Tout avait commencé dans la semaine, insidieusement, quand je demandai à B., charmant garçon – quelque peu fumiste – de 1ère, pourquoi il ne m’avait pas rendu son D.M. avant les vacances. « Je l’ai oublié chez ma copine, me déclara-t-il benoîtement. » Que diable pouvait bien faire ce devoir chez sa copine ? :grat: Il l’aurait fait chez elle… A cette réponse fort innocente je ne pus retenir ma réplique : « N’as-tu rien de plus intéressant à faire chez ta copine qu’un devoir de français ? » Evidemment, l’ambiance du cours se trouva aussitôt très détendue
et c’est un euphémisme. Heureusement que je contins – à grand peine – la fin de ma pensée : Est-ce que j’emmène mes copies chez mes amants ? :eheh: Bref, j’ai parfois quelque mal à tenir mon rôle d’adulte sérieux, c’est vrai quoi, je suis le professeur !
Après un tel début, il fallait bien que le festival continue…
Ce vendredi matin, on achève l’étude de la scène d’exposition de
Tartuffe (vous savez, celui qui dit : ""Cachez ce sein que je ne saurais voir"" mais aussi ""Pour être dévot je n'en suis pas moins homme""). Bien sûr la moitié de mes têtes de linottes a oublié son livre dont B. et je ne peux résister à la tentation : « L’aurais-tu oublié sur la table de nuit de ta copine ? »
et au voisin qui sommeille à demi-écroulé sur sa chaise : « il faut aussi dormir la nuit… » Je sais, c'est pas sérieux de ma part ; mais parfois je n'arrive pas à garder mon rôle de tortionnaire coincé
Puis travail sur la scène d’exposition de
Phèdre de Racine. Rien de plus barbant pour l’élève moyen que ce début de tragédie classique en alexandrins et langue du XVIIe siècle d’autant que la beauté du texte est rarement visible pour l’adolescent de 18 ans.
Il s’agit donc de réveiller mes bigorneaux avec la mythologie grecque : sexe et sang garantis, le diptyque qui plaît toujours ! :P
Thésée, bel héros grec, grand séducteur devant les dieux qui parvint même à séduire la reine des Amazones, la sublime Antiope, au point qu’elle oublia de le tuer. Et mes élèves d’apprendre que les amazones tuaient les mâles avec qui elles faisaient l’amour. :yes:
La suite de l’épisode est renvoyé à la pire heure de la semaine : le vendredi de 16h30 à 17h30 pour cause de cantine…
Mes élèves reviennent passablement énervés – au compte goutte – et d humeur fort joyeuse ce qui a une incidence sur la mienne, je pressens que la concentration va être rude pour tout le monde, moi y compris.

##########

- _Questions d'étude_
[A] Dans le récit de classe, reformulez sous forme de liste le paragraphe commençant par « Mes élèves reviennent passablement énervés », en conservant ses faits principaux.
[B] D'après le récit de classe, à quel créneau la suite de l'épisode est-elle renvoyée ?
[C] Poursuivez le récit de classe à partir de son dernier paragraphe.

- _Données sources_
##########

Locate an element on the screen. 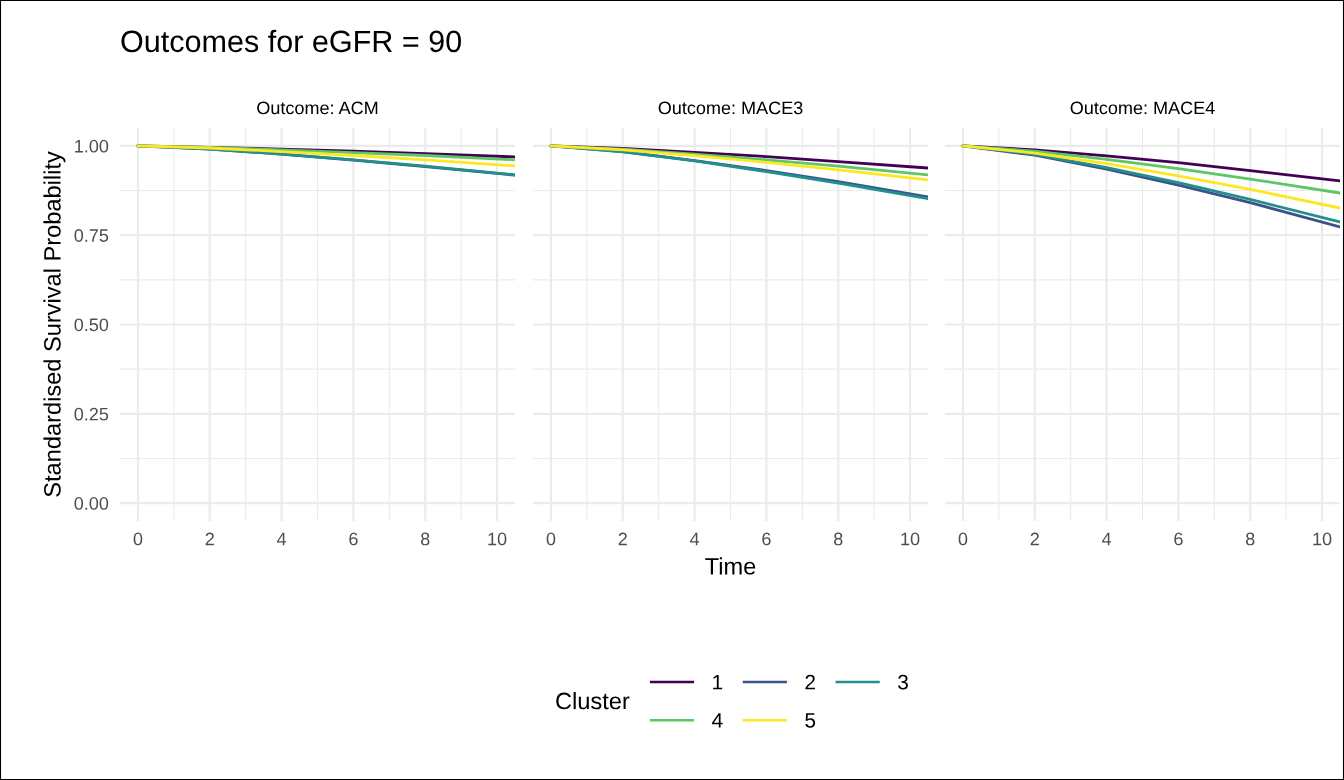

##########

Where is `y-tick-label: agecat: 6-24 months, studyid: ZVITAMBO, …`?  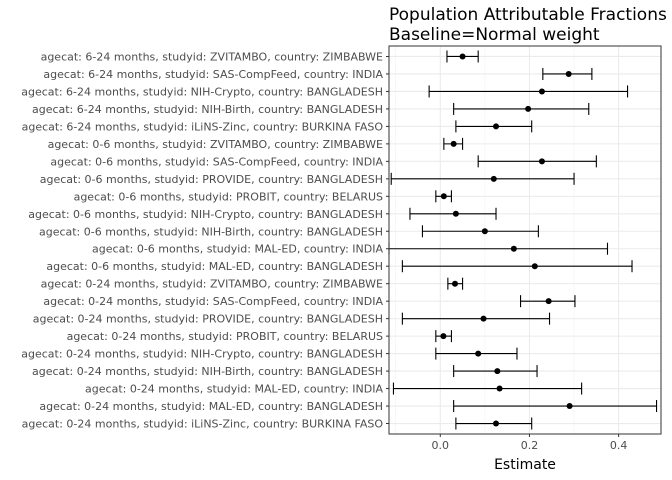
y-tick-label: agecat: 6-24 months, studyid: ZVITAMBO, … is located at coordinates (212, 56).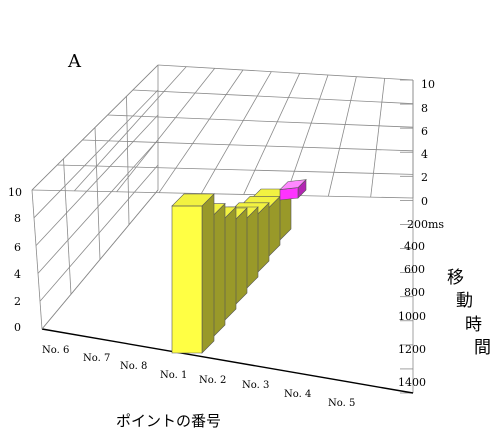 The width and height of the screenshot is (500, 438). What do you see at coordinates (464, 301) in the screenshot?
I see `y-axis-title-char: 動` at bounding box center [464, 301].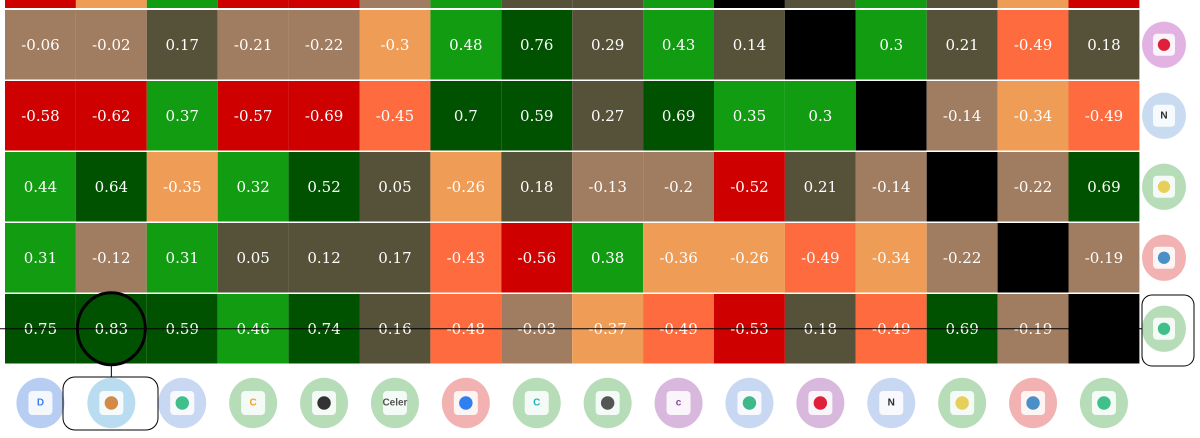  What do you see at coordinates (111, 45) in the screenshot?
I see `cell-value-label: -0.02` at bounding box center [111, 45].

##########

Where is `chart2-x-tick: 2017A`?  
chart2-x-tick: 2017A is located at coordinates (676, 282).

##########

- _Corrigé des consignes_
[A]
- Les élèves reviennent au compte-goutte, passablement énervés et d'humeur très joyeuse.
- Cette humeur influe sur celle du professeur.
- La concentration s'annonce difficile pour tout le monde, professeur compris.

[B] Au vendredi, de 16h30 à 17h30.

[C]
Avant même d’entamer les amours de Thésée je punis une élève qui rumine indiscrètement devant moi : le verbe « ouïr » à tous les temps tous les modes pour le prochain cours. B. qui n’écoutait que d’une oreille se réveille brusquement : Ah ! le verbe jouir ? » (Vous remarquerez que je n’y étais pour rien - pour une fois
) non, lui dis-je faussement choquée, ouïr !
Comme c'est beau la mythologie grecque… Phèdre, fille de Minos et de Pasiphaé, fille de la belle Crète. Au fait, comment appelle-t-on les habitant de la Crète ? oui, les crétois et pas les crétins… à ne pas confondre. :rolleyes:
Les femmes de la famille de Phèdre sont condamnées à des amours monstrueuses. Le Minotaure est le demi-frère de Phèdre, issu de la copulation entre Pasiphaé et un taureau :arg: – Ah les réactions épouvantées des élèves ! :oh:
Thésée arrive pour tuer le monstre caché dans son labyrinthe. Ce beau mâle débarque de son bateau et séduit la magnifique Ariane (sœur de Phèdre) qui l’aide à ressortir du piège avec son célèbre fil. Mais Thésée a trouvé que sa sœur était bien plus charmante et, le sale type, l’abandonne sur un rocher et part avec Phèdre… Thésée tout à ses amours impétueuses avec Phèdre oublie à son retour de hisser une voile blanche et son père Egée de croire que son fils a trépassé et se jette dans la mer qui devient la mer Egée… fils indigne !
Phèdre réussit le tour de force de rendre Thésée fidèle… Quelle femme !
De son mariage avec Antiope est né un beau garçon : Hippolyte qui signifie « celui qui dresse les chevaux » Ce bel éphèbe n’aime pas les femmes. Non ! je n’ai pas dit qu’il était homosexuel – même s’il est grec – il ne s’intéresse pas à l’amour.
- comment appelle-t-on quelqu’un qui n’aime pas l’amour ?
- un idiot, dis-je (ben, c’est vrai quoi ! :eheh: )
Le temps passe et Phèdre tombe amoureuse du jeune homme et alors que l’on croit Thésée mort au loin, elle avoue son sentiment incestueux à Hippolyte qui est horrifié. Or, Thésée revient, bien vivant (c'est normal, il faut son lot de péripéties). Phèdre éperdue déclare à son mari que Hippolyte a tenté de la violer – oh la menteuse ! - Thésée, père implacable lance une malédiction sur son fils qui est massacré par un monstre marin. Phèdre s’empoisonne et avoue son mensonge. Pfff ! :cry:
Calme-toi sinon je vais te donner un verbe !
- Oh oui ! Jouir dit B.
- Le désires-tu vraiment ? et là les élèves sont hilares, je suis morte de rire et je sais que le cours est dorénavant irrattrapable.
Je poursuis pourtant. « Répondez à la question et je m’installe par derrière… – parfois on ferait mieux de se taire car là, c’est le bouquet… mes élèves sont des pervers ! car je voulais juste ne plus voir les élèves de face pour pouvoir reprendre mon sérieux.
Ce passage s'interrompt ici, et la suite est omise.